Gestern haben wir uns mit dem Gespräch befasst, das Erdoğan beim Gipfel der Europäischen Politischen Gemeinschaft in Ungarn bei Kaffee und Croissants mit dem Führer des griechisch-zyprischen Teils, Nikos Christodoulidis, geführt hat – einem Akteur, den wir offiziell nicht anerkennen.
Dazu gibt es noch einiges zu ergänzen.
Weder Erdoğan noch der Außenminister haben den Inhalt dieses Gesprächs offengelegt. Aber der griechisch-zyprische Führer hat es mit Vergnügen erzählt.
Er habe seine Ansichten zur Lösung des „Problems“ als „Republik Zypern“ erneut dargelegt und erklärt, sie seien „bereit, die Stärkung der EU-Türkei-Beziehungen zu erleichtern, sofern es solide und substanzielle Fortschritte in Richtung einer Lösung gibt“. Mit anderen Worten: Er wollte damit sagen: „Gebt uns Zypern, dann heben wir unser Veto gegen die Verhandlungen auf.“!..
Er betonte, dass ihr Hauptziel die „Wiederaufnahme substanzieller Verhandlungen“ sei...
Was ihm wohl am meisten Freude bereitet hat, ist Folgendes: Er hat Erdoğans Rede auf dem Gipfel verfolgt; ihm ist aufgefallen, dass Erdoğan zwar eine Reihe von Themen ansprach, das „Zypern-Problem“ jedoch nicht erwähnte.
In einer Situation, in der man von der EU eine Vertiefung der Beziehungen fordert und sagt: „Ebnet uns den Weg zur Teilnahme an europäischen Verteidigungsprojekten“, warum sollte man sie durch die Forderung nach Anerkennung der TRNZ (Türkische Republik Nordzypern) verärgern, nicht wahr?
LINSEN-NATIONALISTEN
Lassen Sie uns kurz auch unsere Beziehungen zu Griechenland ansprechen.
Während man noch vor zwei Jahren davon sprach, „eines Nachts plötzlich zu kommen“, ist das Umfeld nun von Rhetorik über „Dialog und ein positives Klima“ geprägt.
Was Griechenland unter einem „positiven Klima“ versteht, sieht in etwa so aus:
„Bitte lasst in der Ägäis keine Flugzeuge fliegen, schickt keine Schiffe ins östliche Mittelmeer.
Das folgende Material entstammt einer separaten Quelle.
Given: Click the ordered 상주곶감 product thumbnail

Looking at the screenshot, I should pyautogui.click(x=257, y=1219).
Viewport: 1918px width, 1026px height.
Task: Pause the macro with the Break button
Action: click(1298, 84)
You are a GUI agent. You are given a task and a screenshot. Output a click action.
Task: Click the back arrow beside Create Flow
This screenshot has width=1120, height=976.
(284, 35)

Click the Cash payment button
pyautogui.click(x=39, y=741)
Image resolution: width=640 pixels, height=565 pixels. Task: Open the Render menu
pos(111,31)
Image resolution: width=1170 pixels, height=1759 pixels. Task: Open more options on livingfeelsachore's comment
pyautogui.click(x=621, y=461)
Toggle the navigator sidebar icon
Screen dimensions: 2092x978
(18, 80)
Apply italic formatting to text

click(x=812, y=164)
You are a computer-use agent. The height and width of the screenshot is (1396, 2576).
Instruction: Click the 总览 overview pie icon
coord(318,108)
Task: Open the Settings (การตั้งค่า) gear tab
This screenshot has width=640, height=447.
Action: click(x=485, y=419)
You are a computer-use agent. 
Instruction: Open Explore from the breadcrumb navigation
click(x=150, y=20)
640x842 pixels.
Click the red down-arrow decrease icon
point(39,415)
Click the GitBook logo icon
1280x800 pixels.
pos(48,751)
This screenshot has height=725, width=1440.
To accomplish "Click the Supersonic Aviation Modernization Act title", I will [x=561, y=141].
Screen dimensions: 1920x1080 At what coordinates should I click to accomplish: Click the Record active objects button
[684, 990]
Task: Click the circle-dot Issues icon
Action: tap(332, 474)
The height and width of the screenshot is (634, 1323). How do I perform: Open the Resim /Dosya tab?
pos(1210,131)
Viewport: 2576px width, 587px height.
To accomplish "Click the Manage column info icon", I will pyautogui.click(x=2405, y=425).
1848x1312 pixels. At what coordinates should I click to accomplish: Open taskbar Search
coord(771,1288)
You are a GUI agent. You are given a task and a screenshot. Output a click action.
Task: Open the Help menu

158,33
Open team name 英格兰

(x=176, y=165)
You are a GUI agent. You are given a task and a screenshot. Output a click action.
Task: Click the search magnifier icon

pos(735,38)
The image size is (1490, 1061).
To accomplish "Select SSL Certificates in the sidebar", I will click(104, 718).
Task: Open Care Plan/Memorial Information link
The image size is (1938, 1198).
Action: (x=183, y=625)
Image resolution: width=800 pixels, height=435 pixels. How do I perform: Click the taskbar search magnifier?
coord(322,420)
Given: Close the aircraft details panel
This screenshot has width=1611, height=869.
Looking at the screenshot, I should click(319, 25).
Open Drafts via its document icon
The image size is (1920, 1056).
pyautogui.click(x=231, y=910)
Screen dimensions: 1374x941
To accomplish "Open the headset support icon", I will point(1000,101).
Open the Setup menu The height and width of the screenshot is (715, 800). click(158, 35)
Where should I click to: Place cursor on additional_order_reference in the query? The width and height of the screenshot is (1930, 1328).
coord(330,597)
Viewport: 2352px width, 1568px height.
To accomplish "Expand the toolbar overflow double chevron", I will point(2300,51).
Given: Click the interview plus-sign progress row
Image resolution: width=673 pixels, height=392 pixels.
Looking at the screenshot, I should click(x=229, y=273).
Lasst uns reden, den Handel ausbauen, Visa-Erleichterungen für die Inseln einführen. Während das geschieht, machen wir mit der Aufrüstung der Inseln weiter. Und lasst unsere Boote sogar bis nach Datça und Bodrum fahren, sagt nichts dazu!..“
Ist es nicht genau das, was Mitsotakis in seiner Erklärung in Ungarn mit diplomatischen Worten zum Ausdruck brachte, als er sagte: „Natürlich reden wir und werden wir reden. Auch wenn wir keinen Rahmen finden können, um uns bei unseren grundlegenden Differenzen zu einigen, müssen wir die ruhigen Gewässer bewahren.“?!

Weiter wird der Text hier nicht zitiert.